## Problem
The result is the exact lines from the one containing "You are a computer-use agent." through the final line of the entries; leave out the pictures.

** Opening Information supplied block **

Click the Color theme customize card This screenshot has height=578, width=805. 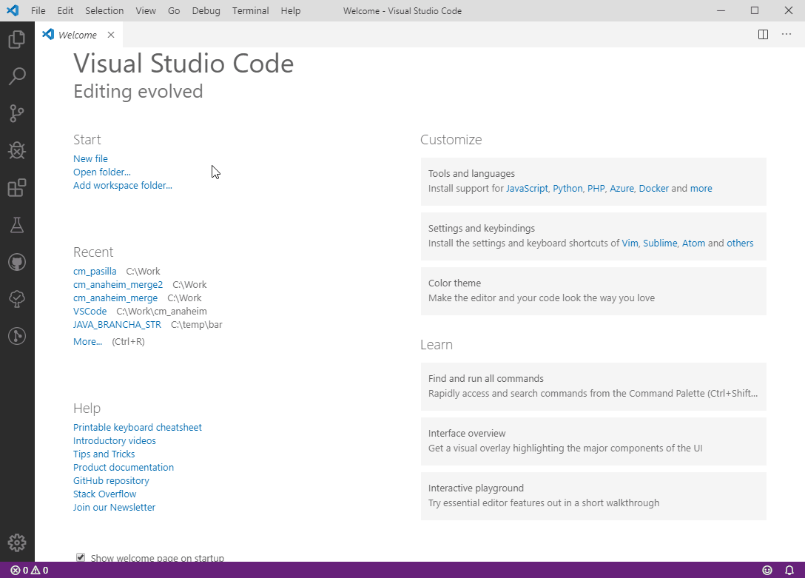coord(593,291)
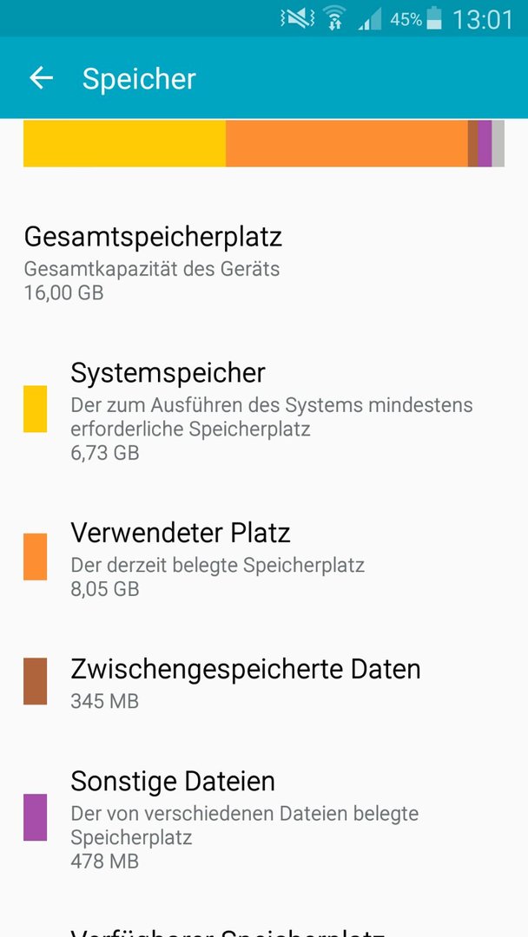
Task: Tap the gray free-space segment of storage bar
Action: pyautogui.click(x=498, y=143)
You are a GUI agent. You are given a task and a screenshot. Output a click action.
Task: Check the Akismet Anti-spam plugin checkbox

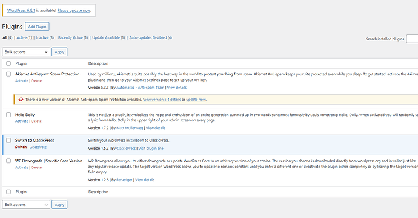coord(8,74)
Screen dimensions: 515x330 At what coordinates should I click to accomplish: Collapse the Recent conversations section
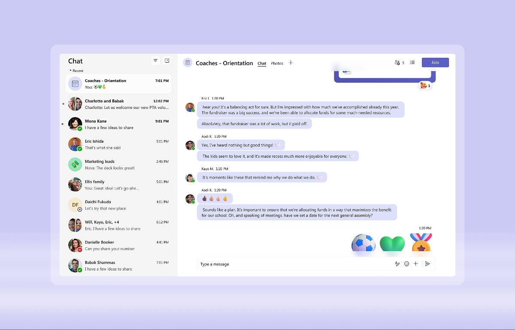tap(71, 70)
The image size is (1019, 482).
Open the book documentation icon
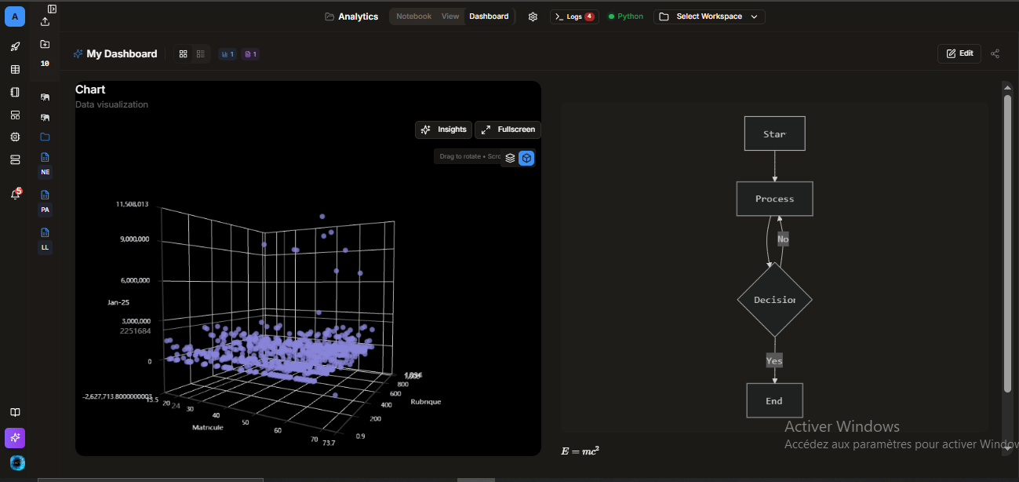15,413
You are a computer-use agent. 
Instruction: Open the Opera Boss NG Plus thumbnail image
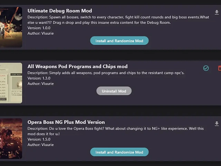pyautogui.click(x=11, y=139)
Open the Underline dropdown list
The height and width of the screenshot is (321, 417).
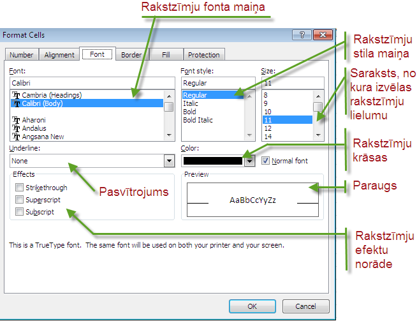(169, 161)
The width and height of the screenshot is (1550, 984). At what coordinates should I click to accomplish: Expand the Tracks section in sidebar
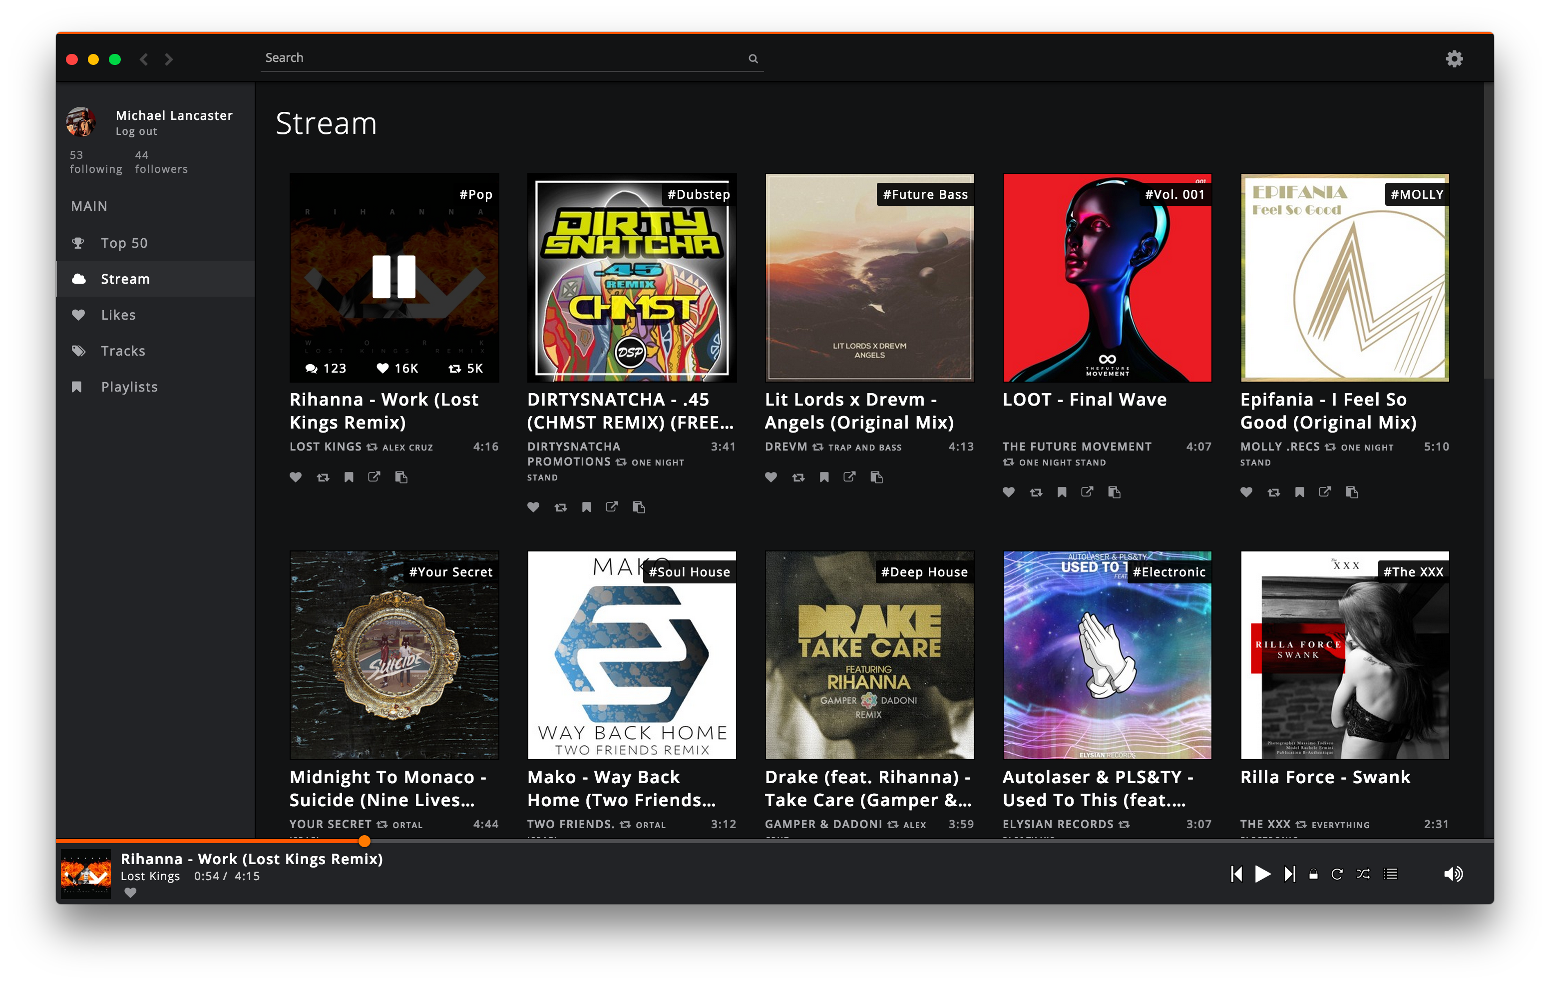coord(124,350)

** Closing Information supplied block **

## Response to this exercise
You are a computer-use agent. 
Instruction: Open the Opera Boss NG Plus thumbnail image
pyautogui.click(x=11, y=139)
Open the Underline dropdown list
The height and width of the screenshot is (321, 417).
(169, 161)
The width and height of the screenshot is (1550, 984). At what coordinates should I click to accomplish: Expand the Tracks section in sidebar
coord(124,350)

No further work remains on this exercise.